-
Notifications
You must be signed in to change notification settings - Fork 123
Description
Draft - RFC: Unified Alert Viewing for Prometheus and OpenSearch Alerts
Summary
With OpenSearch adding support for Prometheus metrics querying via PromQL, users need a unified view of alerts across both Prometheus Alertmanager and OpenSearch Alerting. This RFC proposes a unified UI within OpenSearch Dashboards that displays alerts from both systems side-by-side, enabling users to monitor all their observability alerts without requiring alert format conversion or architectural changes to either alerting system.
Problem Statement
Current State
OpenSearch now supports querying Prometheus metrics directly using PromQL, enabling comprehensive metrics observability. However, OpenSearch’s alerting experience currently only supports OpenSearch alerts.
User Pain Points
- Tool fragmentation: Users want one view of their data instead of jumping between tools
- Incomplete observability: Cannot correlate Prometheus metric alerts with OpenSearch log/trace alerts
- Operational overhead: Managing multiple alerting UIs (e.g. Grafana) increases cognitive load and response time
Why This Matters
Prometheus is the most common open source metrics solution, and users migrating from commercial observability platforms expect unified experiences. With OpenSearch now supporting metrics (Prometheus), traces, and logs, a unified alert view is essential to deliver on the complete observability promise.
Goals and Non-Goals
Goals
- Unified alert viewing: Display Prometheus and OpenSearch alerts in a single UI within OpenSearch Dashboards
- Preserve native functionality: Maintain full fidelity of alert information from both systems without lossy conversion
- Seamless navigation: Enable drill-down from alerts to underlying metrics, traces, and logs
- Minimal operational changes: Require no changes to existing Prometheus Alertmanager or OpenSearch Alerting configurations
- Unified alert management: Creating/editing/managing alerts from the unified view (view-only in initial release)

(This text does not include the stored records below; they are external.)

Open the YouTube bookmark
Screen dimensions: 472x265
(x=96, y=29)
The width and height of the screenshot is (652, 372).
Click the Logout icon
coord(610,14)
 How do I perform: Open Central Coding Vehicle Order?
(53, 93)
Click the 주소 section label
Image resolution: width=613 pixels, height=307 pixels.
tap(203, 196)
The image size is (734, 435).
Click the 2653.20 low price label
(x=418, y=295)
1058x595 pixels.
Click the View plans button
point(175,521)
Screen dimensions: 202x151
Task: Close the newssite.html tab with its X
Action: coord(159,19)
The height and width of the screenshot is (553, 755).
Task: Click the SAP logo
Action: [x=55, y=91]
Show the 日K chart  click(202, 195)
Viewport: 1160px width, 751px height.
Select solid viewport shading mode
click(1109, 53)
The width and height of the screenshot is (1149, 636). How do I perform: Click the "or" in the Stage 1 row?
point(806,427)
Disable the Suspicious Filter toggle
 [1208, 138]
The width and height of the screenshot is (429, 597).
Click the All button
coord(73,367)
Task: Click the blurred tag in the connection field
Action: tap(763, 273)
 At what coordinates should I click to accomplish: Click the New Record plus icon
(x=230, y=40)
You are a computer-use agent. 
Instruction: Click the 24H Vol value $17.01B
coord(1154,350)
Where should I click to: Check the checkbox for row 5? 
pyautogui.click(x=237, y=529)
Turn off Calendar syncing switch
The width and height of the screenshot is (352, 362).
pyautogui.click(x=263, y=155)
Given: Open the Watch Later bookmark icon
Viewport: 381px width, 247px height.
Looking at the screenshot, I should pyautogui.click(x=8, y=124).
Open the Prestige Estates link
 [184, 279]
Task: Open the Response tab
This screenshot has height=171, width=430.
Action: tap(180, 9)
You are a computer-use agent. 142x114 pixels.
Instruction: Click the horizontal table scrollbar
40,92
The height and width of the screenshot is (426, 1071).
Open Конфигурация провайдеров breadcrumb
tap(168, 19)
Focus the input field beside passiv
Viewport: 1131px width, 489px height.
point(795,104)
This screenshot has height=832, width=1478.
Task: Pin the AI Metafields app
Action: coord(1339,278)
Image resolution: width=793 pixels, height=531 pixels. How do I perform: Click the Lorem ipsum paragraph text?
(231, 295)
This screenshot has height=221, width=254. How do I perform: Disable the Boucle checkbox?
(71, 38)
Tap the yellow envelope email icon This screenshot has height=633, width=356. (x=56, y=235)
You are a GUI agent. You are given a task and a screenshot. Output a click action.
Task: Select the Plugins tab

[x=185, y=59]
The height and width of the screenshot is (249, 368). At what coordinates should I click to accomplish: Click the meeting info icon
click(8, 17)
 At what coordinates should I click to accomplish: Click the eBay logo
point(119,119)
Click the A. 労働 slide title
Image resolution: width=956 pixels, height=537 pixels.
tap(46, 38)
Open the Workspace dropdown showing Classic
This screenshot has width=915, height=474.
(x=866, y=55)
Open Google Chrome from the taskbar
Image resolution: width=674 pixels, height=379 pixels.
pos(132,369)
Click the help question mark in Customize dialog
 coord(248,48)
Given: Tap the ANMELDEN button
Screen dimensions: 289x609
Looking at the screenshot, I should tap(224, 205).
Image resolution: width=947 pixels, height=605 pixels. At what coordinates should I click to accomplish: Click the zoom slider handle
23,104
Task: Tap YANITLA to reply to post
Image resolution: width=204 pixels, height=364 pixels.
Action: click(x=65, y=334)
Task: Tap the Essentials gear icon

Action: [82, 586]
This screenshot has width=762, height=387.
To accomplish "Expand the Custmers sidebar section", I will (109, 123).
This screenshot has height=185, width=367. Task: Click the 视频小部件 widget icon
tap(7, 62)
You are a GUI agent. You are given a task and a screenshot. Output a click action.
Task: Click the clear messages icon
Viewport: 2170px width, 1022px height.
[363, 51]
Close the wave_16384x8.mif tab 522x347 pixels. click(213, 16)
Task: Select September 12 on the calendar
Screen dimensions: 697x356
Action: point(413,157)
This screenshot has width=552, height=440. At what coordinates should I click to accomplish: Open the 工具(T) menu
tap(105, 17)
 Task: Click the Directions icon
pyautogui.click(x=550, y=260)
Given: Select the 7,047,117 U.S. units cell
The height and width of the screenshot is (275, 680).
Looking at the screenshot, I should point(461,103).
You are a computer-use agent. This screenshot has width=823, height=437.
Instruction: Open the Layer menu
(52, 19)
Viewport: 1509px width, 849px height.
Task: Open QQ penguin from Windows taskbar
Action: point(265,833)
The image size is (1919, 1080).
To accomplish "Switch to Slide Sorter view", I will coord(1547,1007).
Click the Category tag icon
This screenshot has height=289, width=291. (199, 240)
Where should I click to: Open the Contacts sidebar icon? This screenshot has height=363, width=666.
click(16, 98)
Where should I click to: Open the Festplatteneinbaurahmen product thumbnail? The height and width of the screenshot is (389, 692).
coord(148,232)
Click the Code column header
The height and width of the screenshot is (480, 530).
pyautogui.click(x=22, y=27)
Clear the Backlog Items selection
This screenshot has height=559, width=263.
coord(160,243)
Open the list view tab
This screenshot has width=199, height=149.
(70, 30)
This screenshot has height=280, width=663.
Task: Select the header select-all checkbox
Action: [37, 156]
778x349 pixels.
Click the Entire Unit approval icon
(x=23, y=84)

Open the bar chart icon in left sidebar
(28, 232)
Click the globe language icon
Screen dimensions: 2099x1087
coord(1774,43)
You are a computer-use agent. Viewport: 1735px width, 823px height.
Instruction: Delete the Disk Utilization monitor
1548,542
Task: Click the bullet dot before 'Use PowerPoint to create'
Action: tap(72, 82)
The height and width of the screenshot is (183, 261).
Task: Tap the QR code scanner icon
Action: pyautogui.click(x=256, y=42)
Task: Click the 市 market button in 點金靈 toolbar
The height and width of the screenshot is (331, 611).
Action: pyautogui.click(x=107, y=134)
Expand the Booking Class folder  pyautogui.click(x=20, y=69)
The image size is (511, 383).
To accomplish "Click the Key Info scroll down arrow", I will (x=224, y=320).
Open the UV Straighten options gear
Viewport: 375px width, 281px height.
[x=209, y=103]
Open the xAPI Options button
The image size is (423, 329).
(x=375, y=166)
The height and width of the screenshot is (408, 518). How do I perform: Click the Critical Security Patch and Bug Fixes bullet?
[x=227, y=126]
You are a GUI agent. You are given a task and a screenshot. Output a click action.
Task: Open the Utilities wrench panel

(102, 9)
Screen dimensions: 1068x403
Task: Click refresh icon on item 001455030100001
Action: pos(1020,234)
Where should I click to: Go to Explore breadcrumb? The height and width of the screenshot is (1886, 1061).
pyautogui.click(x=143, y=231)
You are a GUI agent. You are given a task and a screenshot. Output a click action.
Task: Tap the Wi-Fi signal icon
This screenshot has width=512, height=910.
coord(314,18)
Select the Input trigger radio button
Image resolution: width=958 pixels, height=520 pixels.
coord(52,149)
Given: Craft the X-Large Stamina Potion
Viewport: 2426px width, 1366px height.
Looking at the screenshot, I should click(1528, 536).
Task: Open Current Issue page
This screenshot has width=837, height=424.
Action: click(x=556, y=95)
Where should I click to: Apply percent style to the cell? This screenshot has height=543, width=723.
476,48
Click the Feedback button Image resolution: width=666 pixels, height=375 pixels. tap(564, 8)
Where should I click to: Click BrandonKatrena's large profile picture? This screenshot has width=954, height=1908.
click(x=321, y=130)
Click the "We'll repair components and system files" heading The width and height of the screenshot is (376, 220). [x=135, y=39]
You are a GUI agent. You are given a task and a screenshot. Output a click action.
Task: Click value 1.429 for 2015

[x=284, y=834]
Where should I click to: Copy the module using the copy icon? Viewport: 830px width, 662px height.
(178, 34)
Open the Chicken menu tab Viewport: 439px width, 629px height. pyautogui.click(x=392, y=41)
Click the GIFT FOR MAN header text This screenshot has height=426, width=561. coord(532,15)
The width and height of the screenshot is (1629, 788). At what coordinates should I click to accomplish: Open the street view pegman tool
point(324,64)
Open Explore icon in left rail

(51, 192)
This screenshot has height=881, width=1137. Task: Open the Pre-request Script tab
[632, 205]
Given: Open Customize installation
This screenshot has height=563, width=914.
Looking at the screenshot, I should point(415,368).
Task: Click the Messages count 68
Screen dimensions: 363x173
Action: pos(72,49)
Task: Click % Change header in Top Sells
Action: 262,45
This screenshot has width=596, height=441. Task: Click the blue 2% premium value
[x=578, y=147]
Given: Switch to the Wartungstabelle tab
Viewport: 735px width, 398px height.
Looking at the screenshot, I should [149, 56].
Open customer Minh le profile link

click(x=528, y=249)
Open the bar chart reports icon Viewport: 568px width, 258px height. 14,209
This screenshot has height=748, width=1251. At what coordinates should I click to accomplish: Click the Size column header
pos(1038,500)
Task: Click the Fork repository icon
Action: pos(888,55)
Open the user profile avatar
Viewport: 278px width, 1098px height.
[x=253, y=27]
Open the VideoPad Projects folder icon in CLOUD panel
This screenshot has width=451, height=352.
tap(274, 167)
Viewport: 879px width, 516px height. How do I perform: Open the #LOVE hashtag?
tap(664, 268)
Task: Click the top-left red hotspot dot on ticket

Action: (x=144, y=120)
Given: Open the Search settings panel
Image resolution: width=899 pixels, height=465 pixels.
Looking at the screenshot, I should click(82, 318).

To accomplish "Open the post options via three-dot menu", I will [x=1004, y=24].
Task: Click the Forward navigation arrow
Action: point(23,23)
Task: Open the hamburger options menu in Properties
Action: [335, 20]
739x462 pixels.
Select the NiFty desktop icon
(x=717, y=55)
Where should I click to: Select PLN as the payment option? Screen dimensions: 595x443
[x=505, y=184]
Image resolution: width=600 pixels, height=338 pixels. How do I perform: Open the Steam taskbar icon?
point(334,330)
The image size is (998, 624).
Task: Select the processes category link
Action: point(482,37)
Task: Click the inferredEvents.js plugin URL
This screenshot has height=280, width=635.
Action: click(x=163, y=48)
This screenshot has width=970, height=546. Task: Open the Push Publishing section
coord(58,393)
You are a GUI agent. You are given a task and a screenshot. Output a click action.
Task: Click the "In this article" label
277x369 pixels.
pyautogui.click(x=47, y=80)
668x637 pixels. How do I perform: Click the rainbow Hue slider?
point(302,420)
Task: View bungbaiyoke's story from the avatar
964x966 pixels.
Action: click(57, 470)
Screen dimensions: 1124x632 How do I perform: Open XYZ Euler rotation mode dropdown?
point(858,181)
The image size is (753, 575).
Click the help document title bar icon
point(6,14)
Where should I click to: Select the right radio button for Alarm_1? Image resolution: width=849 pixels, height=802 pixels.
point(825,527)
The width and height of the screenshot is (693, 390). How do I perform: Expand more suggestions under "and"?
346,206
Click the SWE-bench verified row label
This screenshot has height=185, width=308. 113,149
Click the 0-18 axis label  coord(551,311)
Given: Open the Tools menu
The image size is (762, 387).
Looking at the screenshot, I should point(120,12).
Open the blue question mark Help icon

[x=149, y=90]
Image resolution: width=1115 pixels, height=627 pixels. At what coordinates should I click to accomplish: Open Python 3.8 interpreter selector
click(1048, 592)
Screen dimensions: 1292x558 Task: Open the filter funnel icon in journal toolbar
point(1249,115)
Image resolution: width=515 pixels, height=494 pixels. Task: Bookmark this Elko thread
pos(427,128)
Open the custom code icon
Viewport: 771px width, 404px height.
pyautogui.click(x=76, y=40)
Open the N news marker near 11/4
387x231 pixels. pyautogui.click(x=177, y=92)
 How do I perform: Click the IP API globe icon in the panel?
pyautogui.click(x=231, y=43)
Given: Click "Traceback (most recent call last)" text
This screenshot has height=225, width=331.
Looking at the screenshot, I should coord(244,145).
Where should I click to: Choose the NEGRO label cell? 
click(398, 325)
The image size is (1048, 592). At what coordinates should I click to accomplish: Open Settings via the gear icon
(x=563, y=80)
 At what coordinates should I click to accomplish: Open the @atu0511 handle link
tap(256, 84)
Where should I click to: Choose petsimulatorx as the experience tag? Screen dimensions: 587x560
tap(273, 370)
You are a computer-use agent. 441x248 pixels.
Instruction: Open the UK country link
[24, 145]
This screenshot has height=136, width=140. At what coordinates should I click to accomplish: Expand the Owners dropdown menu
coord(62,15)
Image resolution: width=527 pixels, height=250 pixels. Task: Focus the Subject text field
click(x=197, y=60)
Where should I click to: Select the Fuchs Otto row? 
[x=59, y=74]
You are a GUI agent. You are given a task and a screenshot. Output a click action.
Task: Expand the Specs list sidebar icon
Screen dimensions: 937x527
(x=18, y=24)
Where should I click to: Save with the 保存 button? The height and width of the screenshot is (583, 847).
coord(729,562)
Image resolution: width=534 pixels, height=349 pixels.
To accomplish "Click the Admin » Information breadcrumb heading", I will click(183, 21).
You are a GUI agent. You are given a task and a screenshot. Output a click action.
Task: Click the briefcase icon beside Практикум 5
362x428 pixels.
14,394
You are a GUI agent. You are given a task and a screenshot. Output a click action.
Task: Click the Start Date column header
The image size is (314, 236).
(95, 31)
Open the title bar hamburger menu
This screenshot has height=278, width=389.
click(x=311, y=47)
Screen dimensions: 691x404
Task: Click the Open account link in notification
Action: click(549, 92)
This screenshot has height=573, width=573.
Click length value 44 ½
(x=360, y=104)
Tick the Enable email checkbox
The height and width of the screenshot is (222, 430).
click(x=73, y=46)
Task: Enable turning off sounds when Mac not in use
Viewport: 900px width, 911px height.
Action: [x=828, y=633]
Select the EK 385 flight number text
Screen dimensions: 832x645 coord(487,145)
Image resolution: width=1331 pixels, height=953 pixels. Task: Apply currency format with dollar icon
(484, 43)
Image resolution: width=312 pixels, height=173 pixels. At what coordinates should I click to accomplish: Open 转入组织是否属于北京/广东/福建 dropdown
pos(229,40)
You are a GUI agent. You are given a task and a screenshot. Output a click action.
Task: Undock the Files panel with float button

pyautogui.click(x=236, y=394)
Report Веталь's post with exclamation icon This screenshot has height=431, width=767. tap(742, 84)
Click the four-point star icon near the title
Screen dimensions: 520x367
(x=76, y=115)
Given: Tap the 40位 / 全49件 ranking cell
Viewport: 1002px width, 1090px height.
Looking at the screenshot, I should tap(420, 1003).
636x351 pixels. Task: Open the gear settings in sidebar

- Notification unification: consolidating notification channels between systems
Non-Goals
- Alert rule conversion: Not converting Prometheus alerting rules to OpenSearch Alerting format
- Alert forwarding: Not ingesting Prometheus alerts as OpenSearch your source documents
- Historical alert storage: Not persisting Prometheus alert history in OpenSearch (future consideration)
Proposed Solution
Architecture Overview
The unified alert UI will query both Prometheus Alertmanager and OpenSearch Alerting APIs in parallel to display alerts, and provide bidirectional communication to enable full alert lifecycle management including creating, editing, acknowledging, and silencing alerts across both systems.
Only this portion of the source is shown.